Faut-il vraiment fêter le cinéma français ?”, s’interroge avec une pointe d’insolence Télérama à la veille des César, tandis que sur la couverture une statuette dorée s’enfonce à pic dans l’océan. Cédric Klapisch semble penser que oui, il en a même fait un film. A défaut d’être un film sur la société française (réduite à […]
Faut-il vraiment fêter le cinéma français ?”, s’interroge avec une pointe d’insolence Télérama à la veille des César, tandis que sur la couverture une statuette dorée s’enfonce à pic dans l’océan. Cédric Klapisch semble penser que oui, il en a même fait un film. A défaut d’être un film sur la société française (réduite à un échantillonnage simplet), Paris est un film sur le cinéma français, une sorte de bande-annonce idéale qu’aurait pu commanditer Unifrance pour faire des économies : en lieu et place des dispendieux festivals présentant aux distributeurs étrangers un large panel de la production nationale, voici Paris, film de démonstration parfait, qui à lui seul met tous nos auteurs en vitrine.

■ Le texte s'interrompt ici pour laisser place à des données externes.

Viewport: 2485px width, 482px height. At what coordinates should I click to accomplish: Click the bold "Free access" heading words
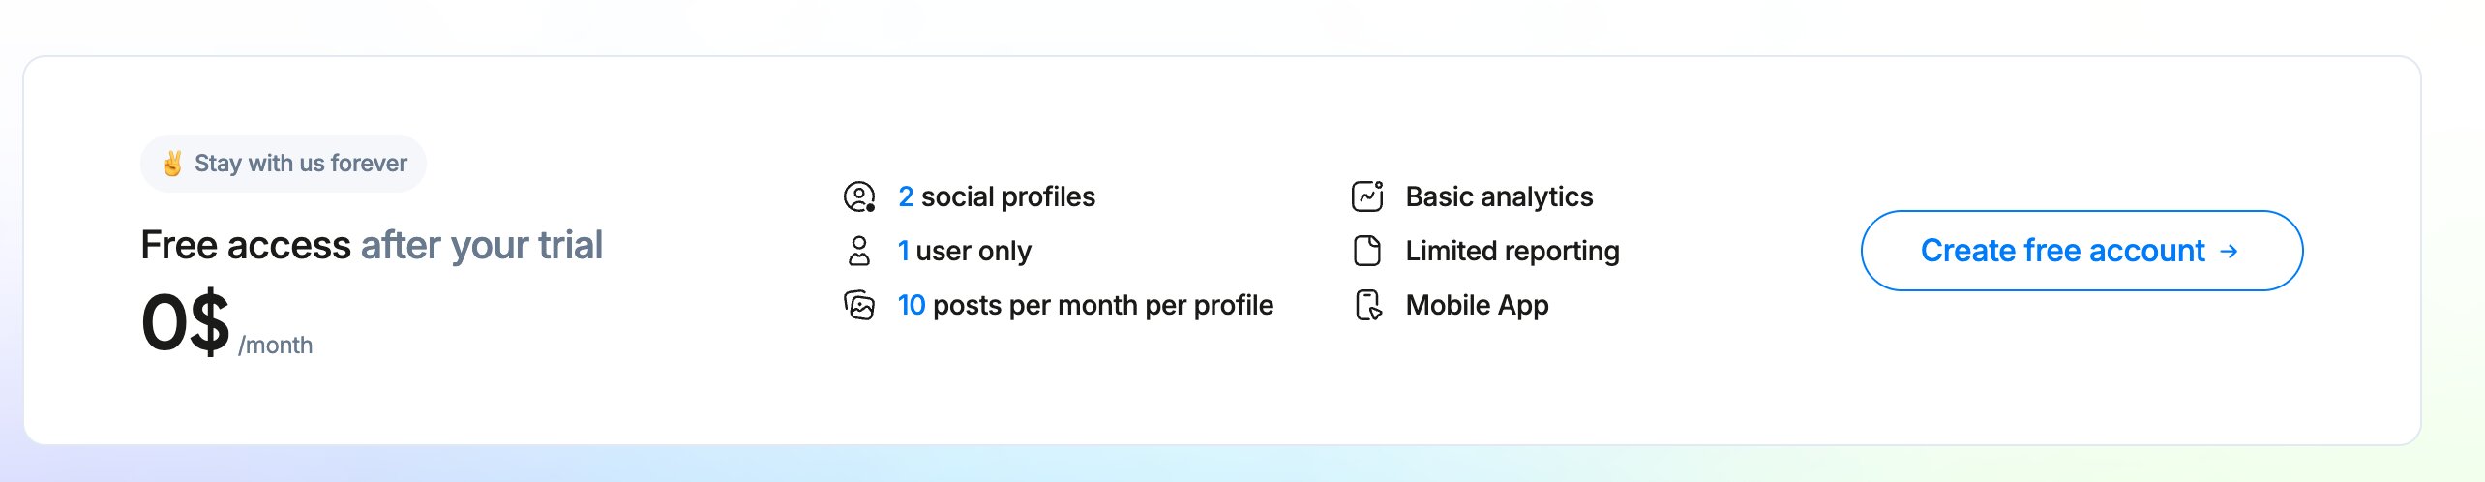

Chacun peut chiner à l’intérieur, on y trouve de tout à l’état de miniature : un film social de Nicolas Klotz (l’itinéraire d’un homme venu du Kenya qui traverse l’Afrique jusqu’à Gibraltar et entre clandestinement en France), une élégie de Christophe Honoré (Romain Duris, possiblement condamné par une maladie du cœur, enfermé dans son appart transformé en roulotte où s’installe sa sœur, Juliette Binoche), un conte cruel de Pascal Bonitzer (Fabrice Luchini, universitaire amoureux de son étudiante, avec scène de psy et trafic de SMS à la clé)… Le champ couvert s’étend jusqu’à des régions plus popu (les scènes très Chatiliez de la boulangère raciste) et comprend de petites vignettes (les fashionistas encanaillées qui vont lever du prolo aux halles de Rungis) dont on ne voit pas très bien qui aurait pu les filmer sinon Cédric Klapisch. L’utopie de Paris serait alors de créer un espace où tous ces cinémas français pourraient cohabiter harmonieusement, constitueraient une grande arche pacifiée, un seul organisme. Pourtant, le film ne tient pas cette gageure œcuménique. Car pour boucler sur une durée de long métrage son récit feuilletonnant, Klapisch doit avancer en balançant par-dessus bord certaines fictions (celle de Karin Viard est proprement éjectée) et choisir lui aussi, de façon peu égalitaire, ses films préférés parmi son film (en l’occurrence, la branche Honoré/Bonitzer).
Tentative de cartographie du cinéma français contemporain, Paris a aussi une histoire. Le point d’origine dans notre cinématographie nationale de ce type de récit multipolaire, tissé de considérations générales sur les gens qui vivent et les gens qui meurent, les fils du destin qui dessinent de drôles de rimes, les personnages principaux d’une histoire qui réapparaissent comme figurants de celle de leur voisin, c’est évidemment Claude Lelouch. On ne cesse de le répéter depuis des années : de Magnolia à Babel, jusqu’à Paris, son cinéma, consciemment ou pas, est devenu la matrice d’un certain type de fiction très en vogue. Lelouch, influence majeure donc, qui avait même anticipé, dès 1983 (Edith et Marcel), le phénomène La Môme. Si le cinéma français vaut bien une fête, il devrait en être le roi.